O governador Fernando Pimentel anunciou, nesta quinta-feira (17), a liberação de R$ 300 milhões para reformar cerca de mil escolas públicas da rede estadual em 2016. Outras 55 unidades escolares serão construídas no ano que vem por meio de Parceria Público Privada (PPP).

O comunicado foi feito durante a cerimônia de premiação de estudantes e professores mineiros que se destacaram na Olimpíada Brasileira de Matemática das Escolas Públicas (Obmep). Pimentel assinou os despachos que autorizam a Secretaria Estadual de Educação a publicar um Procedimento de

Manifestação de Interesse (PMI) para estabelecimento de para a construção das escolas no Estado. “É uma alegria grande ver que o trabalho dos professoras das redes estadual e municipal está tendo sucesso. Pelo sétimo ano consecutivo, Minas Gerais tem os melhores resultados na Obmep”, disse.

O governador reconheceu que as conquistas na Olimpíada foram alcançadas devido ao esforço de alunos e professores, e que o Estado tem que investir mais para superar o déficit na Educação. “Com todas as dificuldades que os alunos têm, estão vencendo e sendo motivados pelos professores, que se esforçam para oferecer um modelo adequado de ensino. Temos que fazer justiça, os resultados até agora têm muito mais a ver com o trabalho deles, mas vamos corrigir isso”, afirmou.

Segundo ele, o acordo assinado com os professores, que trata do reajuste salarial, será honrado até 2017. “Vamos pagar a segunda parcela no ano que vem e até 2017 teremos resolvido esse problema”.

Impeachment
Questionado sobre a decisão do ministro Edson Fachin, do Supremo Tribunal Federal (STF), de validar a votação na Câmara dos Deputados que elegeu comissão para analisar o pedido de impeachment da presidente, Pimentel reafirmou o apoio a Dilma e disse que o rito deverá ser respeitado.

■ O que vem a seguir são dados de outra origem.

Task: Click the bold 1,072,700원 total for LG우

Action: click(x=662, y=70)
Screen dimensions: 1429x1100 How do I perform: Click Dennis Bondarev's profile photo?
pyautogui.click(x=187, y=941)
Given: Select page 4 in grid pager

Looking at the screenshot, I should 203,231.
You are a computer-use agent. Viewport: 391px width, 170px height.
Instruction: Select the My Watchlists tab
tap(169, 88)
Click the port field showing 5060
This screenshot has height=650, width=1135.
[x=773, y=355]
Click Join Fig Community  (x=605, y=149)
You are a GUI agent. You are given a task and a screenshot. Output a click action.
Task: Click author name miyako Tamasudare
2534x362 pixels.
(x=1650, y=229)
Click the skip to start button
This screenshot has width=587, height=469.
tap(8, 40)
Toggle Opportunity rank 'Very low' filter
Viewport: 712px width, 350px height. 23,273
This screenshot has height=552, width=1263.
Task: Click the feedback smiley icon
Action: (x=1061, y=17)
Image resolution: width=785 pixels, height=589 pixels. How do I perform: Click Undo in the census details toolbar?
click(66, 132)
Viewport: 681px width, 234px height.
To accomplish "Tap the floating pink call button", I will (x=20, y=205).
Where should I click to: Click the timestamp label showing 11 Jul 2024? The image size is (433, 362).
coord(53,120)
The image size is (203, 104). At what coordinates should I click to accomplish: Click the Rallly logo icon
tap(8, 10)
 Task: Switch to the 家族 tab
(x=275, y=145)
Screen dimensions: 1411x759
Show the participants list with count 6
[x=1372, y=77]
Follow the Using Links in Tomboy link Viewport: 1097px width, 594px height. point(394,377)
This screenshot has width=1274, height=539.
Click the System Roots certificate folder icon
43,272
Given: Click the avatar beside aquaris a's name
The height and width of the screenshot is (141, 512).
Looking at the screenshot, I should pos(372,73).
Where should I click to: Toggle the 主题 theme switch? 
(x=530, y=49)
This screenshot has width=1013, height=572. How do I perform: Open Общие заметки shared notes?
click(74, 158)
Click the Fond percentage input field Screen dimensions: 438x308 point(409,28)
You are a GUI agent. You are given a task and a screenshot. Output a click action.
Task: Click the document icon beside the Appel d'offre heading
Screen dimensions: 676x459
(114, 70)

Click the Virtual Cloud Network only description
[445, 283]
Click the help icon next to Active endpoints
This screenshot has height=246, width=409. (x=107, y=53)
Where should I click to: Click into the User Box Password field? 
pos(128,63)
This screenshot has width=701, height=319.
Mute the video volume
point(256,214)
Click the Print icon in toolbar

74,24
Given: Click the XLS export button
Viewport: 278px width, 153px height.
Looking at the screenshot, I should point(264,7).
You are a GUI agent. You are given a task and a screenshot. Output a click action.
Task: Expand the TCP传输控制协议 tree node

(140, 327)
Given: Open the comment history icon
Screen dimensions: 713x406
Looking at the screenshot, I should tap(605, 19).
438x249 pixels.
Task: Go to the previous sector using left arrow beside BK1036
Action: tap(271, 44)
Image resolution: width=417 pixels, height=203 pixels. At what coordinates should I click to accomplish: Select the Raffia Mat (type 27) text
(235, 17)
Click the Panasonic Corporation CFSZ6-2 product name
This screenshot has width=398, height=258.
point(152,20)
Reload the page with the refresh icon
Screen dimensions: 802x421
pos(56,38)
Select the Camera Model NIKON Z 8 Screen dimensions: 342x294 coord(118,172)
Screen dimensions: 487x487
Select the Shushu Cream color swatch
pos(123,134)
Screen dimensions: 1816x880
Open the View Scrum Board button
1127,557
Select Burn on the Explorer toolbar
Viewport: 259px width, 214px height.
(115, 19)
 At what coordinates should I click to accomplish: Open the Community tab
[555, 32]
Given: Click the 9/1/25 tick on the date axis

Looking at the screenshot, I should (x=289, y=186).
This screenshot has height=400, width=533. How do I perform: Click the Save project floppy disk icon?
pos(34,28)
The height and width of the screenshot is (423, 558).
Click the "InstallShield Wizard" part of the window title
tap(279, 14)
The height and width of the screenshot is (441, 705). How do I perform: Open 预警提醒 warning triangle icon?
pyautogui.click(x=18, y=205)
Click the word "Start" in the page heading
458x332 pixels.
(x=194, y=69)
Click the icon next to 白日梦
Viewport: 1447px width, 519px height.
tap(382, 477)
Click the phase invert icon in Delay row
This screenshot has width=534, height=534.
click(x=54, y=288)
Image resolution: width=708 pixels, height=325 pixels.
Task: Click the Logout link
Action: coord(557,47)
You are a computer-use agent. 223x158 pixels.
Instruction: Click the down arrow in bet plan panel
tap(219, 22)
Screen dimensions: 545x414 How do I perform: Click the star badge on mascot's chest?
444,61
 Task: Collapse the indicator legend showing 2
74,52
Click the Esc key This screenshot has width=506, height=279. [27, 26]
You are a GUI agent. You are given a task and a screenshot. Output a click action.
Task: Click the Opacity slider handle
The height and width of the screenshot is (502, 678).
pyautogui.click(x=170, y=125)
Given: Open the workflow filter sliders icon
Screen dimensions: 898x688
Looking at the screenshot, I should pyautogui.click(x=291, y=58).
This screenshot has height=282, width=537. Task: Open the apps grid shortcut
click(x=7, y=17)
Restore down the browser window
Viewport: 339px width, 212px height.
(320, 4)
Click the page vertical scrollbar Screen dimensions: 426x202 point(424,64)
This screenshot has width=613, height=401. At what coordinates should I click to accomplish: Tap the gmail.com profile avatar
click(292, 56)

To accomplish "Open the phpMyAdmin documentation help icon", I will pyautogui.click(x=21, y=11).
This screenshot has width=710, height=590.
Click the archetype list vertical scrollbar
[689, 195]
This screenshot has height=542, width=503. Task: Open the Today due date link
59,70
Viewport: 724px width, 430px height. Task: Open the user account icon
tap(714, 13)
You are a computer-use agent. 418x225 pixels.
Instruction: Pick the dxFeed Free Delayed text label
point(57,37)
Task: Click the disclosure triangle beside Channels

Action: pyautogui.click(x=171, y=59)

“O Judiciário age dentro da lei, se o ministro entendeu desta forma, é porque esta é a forma adequada e deverá ser seguida. Já manifestei que acho que o impeachment é inadequado, absolutamente insustentável do ponto de vista jurídico. Não há nenhum motivo para o Brasil estar paralisado discutindo uma coisa que não tem razão jurídica. Mas vamos respeitar o rito constitucional, o Supremo determinou, então a Câmara fará o trabalho dela, posteriormente o Senado. E eu quero crer e espero ardentemente que rejeito este pedido para que o Brasil comece a funcionar adequadamente”.